L’une des applications innovantes de Waqf est son intégration au système financier en offrant des services aux plus démunis à travers des institutions de microfinance, d’assurance et de garantie. Cette intégration est de nature à rendre le système financier plus inclusif et plus diversifié.
Théoriquement, le potentiel du Waqf pour mobiliser des ressources est énorme étant donné la forte propension des Sénégalais à donner l’aumône. Seulement, l’impact macroéconomique de cette générosité est discutable dans la mesure où le nombre de mendiants ne semble pas baisser. Certainement, il serait possible de faire face efficacement à ce phénomène de mendicité, à condition que l’aumône soit mutualisé sous forme de Waqf et les mendiants qui en sont les bénéficiaires bien organisés.
Toutefois, pour tirer le maximum de profit des potentialités du Waqf, il serait important de tenir compte de certaines considérations.
D’abord, la gestion des Waqf doit être un exemple de rigueur, d’intégrité et de transparence, pour gagner la confiance des potentiels donateurs qui décident volontairement de céder une partie de leur patrimoine au profit d’œuvres d’utilité publique. Si les nominations au niveau de l’administration du Waqf sont motivées par des considérations politiciennes, l’adhésion populaire nécessaire au développement du Waqf au Sénégal sera ratée.

▸ **EXERCICE BREF A**:
Citez le passage de l'extrait sur le Waqf qui va de « L’une des applications » jusqu'à « et plus diversifié. ».

▸ **LIGNES FOURNIES**:
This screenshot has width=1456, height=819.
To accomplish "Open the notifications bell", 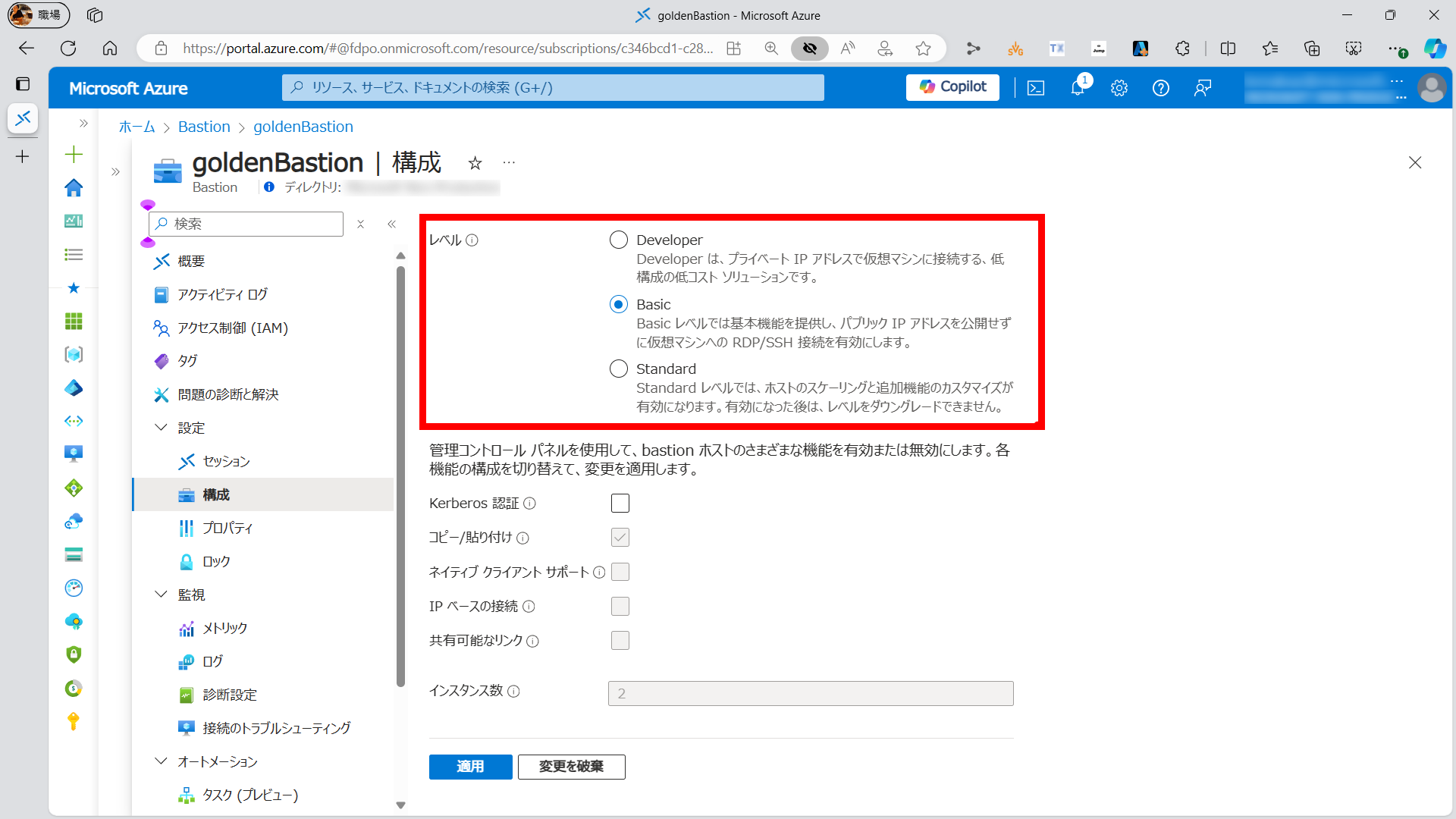I will (x=1077, y=88).
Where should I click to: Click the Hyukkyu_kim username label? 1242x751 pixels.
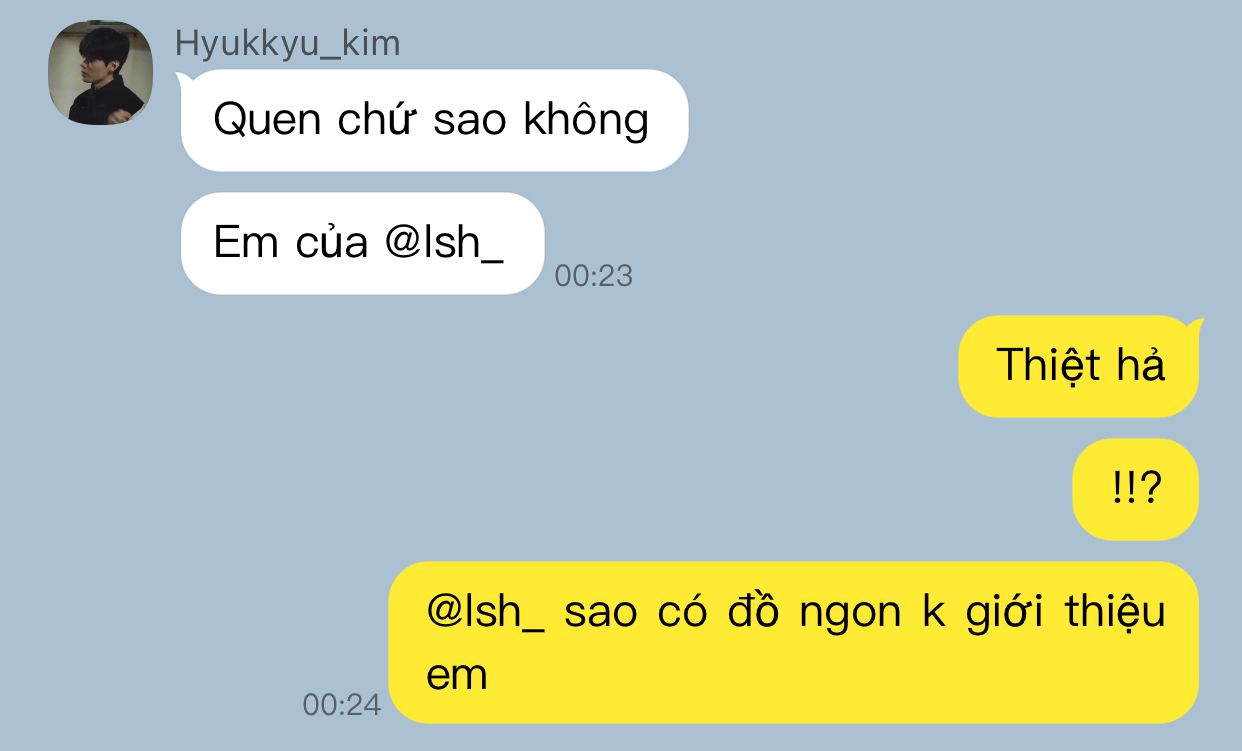287,43
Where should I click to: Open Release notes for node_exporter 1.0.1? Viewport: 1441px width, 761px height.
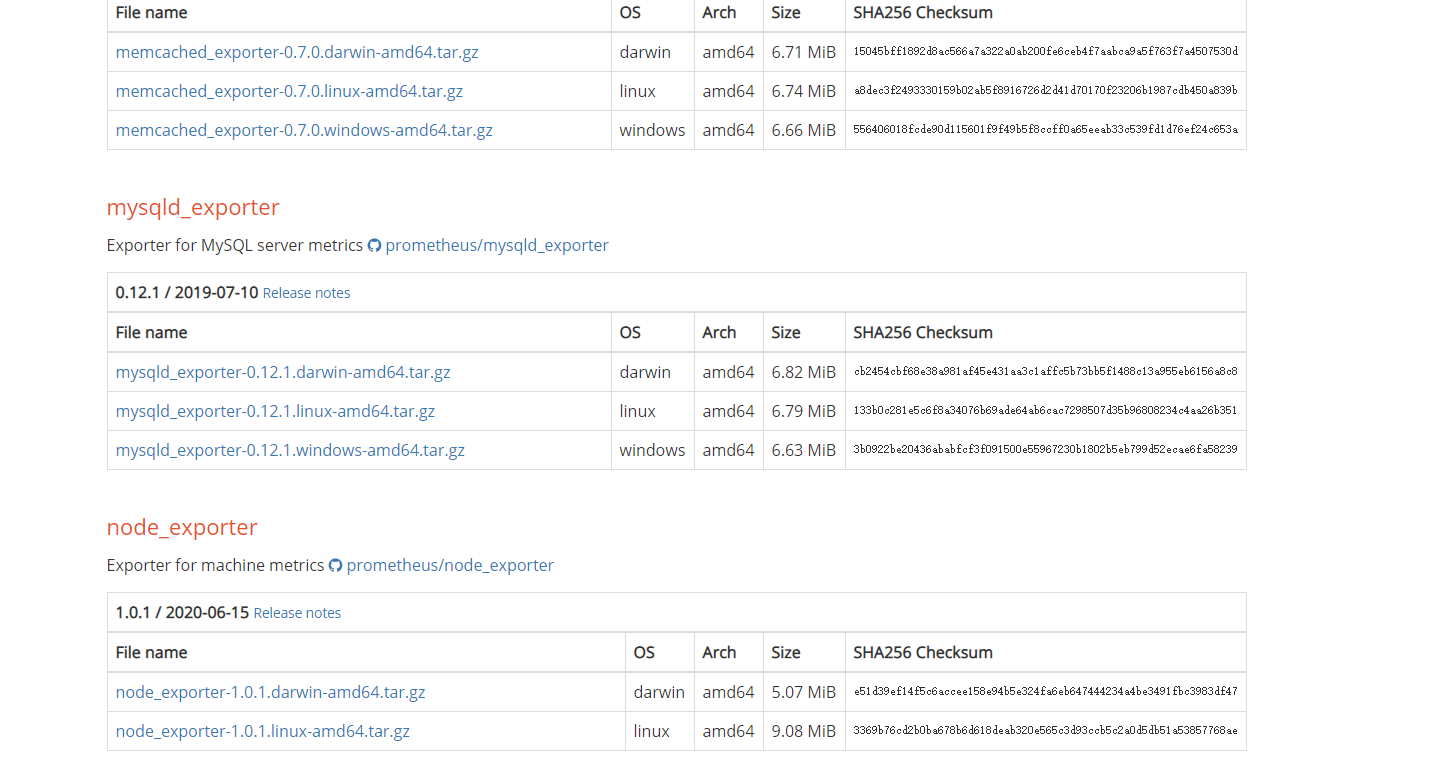[x=297, y=613]
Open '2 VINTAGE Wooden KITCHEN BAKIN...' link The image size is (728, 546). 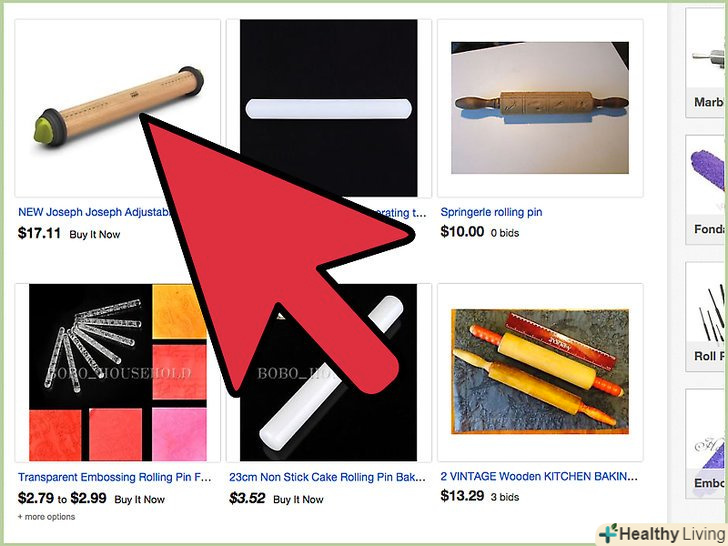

▸ **EXERCICE BREF B**:
Dans les lignes fournies, remplacez « Release notes » par « Changelog » sans rien modifier d'autre, puis redonnez uniquement le passage allant de la ligne contenant « Where should I click to: Click » jusqu'à la dernière ligne, toutes deux incluses. N'y reprenez pas les images.

▸ **BONNE RÉPONSE A**:
L’une des applications innovantes de Waqf est son intégration au système financier en offrant des services aux plus démunis à travers des institutions de microfinance, d’assurance et de garantie. Cette intégration est de nature à rendre le système financier plus inclusif et plus diversifié.

▸ **BONNE RÉPONSE B**:
Where should I click to: Click the Hyukkyu_kim username label? 1242x751 pixels.
287,43
Where should I click to: Open Changelog for node_exporter 1.0.1? Viewport: 1441px width, 761px height.
[x=297, y=613]
Open '2 VINTAGE Wooden KITCHEN BAKIN...' link The image size is (728, 546). 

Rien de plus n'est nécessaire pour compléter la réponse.